Amelioration of circadian disruption and calcium-handling protein defects by choline alleviates cardiac remodeling in abdominal aorta coarctation rats.

The key pathophysiological process leading to heart failure is cardiac remodeling, a term referring to cardiac hypertrophy, fibrosis, and apoptosis. We explored circadian rhythm disruption and calcium dyshomeostasis in cardiac remodeling and investigated the cardioprotective effect of choline. The experiments were conducted using a model of cardiac remodeling by abdominal aorta coarctation (AAC) in Sprague-Dawley rats. In vitro cardiomyocyte remodeling was induced by exposing neonatal rat cardiomyocytes to angiotensin II. The circadian rhythms of the transcript levels of the seven major components of the mammalian clock (Bmal1, Clock, Rev-erbα, Per1/2, and Cry1/2) were altered in AAC rat hearts during a normal 24 h light/dark cycle.
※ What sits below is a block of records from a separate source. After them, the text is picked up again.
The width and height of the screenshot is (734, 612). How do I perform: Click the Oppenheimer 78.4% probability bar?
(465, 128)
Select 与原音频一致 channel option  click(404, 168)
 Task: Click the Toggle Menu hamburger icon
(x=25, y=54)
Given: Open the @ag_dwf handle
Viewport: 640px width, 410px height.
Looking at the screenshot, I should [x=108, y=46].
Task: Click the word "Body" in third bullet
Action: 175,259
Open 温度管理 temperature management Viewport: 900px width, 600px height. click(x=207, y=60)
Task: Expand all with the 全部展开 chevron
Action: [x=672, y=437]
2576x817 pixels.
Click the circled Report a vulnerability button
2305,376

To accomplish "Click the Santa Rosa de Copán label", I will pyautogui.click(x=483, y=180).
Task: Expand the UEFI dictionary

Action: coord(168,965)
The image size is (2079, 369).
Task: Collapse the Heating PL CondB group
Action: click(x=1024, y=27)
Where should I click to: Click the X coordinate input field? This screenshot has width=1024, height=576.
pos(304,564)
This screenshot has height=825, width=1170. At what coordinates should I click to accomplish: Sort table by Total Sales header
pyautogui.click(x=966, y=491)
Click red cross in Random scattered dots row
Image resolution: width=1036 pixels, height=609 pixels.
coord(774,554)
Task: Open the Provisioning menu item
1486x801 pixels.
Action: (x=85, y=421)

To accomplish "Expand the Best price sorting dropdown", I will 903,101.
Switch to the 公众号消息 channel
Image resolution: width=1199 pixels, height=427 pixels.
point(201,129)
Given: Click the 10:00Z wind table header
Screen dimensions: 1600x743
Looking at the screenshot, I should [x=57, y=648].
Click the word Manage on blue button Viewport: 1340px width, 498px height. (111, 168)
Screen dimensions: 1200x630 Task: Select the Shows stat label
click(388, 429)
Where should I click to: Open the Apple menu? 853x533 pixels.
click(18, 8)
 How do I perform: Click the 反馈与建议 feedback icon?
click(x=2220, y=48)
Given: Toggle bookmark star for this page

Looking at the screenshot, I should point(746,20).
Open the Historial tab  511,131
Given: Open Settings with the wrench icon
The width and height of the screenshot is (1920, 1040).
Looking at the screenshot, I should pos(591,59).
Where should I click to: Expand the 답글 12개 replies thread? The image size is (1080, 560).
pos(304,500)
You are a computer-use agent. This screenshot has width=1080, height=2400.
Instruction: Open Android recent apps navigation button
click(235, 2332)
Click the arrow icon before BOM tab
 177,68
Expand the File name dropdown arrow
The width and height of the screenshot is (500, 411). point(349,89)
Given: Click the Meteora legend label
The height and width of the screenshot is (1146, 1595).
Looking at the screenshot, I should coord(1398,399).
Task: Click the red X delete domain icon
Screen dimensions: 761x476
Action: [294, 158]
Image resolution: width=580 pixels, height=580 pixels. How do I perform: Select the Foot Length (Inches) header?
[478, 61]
AAC also upregulated the levels of proteins that mediate store-operated Ca entry/receptor-operated Ca entry (stromal interaction molecule 1 [STIM1], Orai1, and transient receptor potential canonical 6 [TRPC6]) in rat hearts. Moreover, choline ameliorated circadian rhythm disruption, reduced the upregulated protein levels of STIM1, Orai1, and TRPC6, and alleviated cardiac dysfunction and remodeling (evidenced by attenuated cardiac hypertrophy, fibrosis, and apoptosis) in AAC rats. In vitro analyses showed that choline ameliorated calcium overload, downregulated STIM1, Orai1, and TRPC6, and inhibited thapsigargin-induced store-operated Ca entry and 1-oleoyl-2-acetyl-sn-glycerol-induced receptor-operated Ca entry in angiotensin II-treated cardiomyocytes. In conclusion, choline attenuated AAC-induced cardiac remodeling and cardiac dysfunction, which was related to amelioration of circadian rhythm disruption and attenuation of calcium-handling protein defects. Modulation of vagal activity by choline targeting the circadian rhythm and calcium homeostasis may have therapeutic potential for cardiac remodeling and heart failure.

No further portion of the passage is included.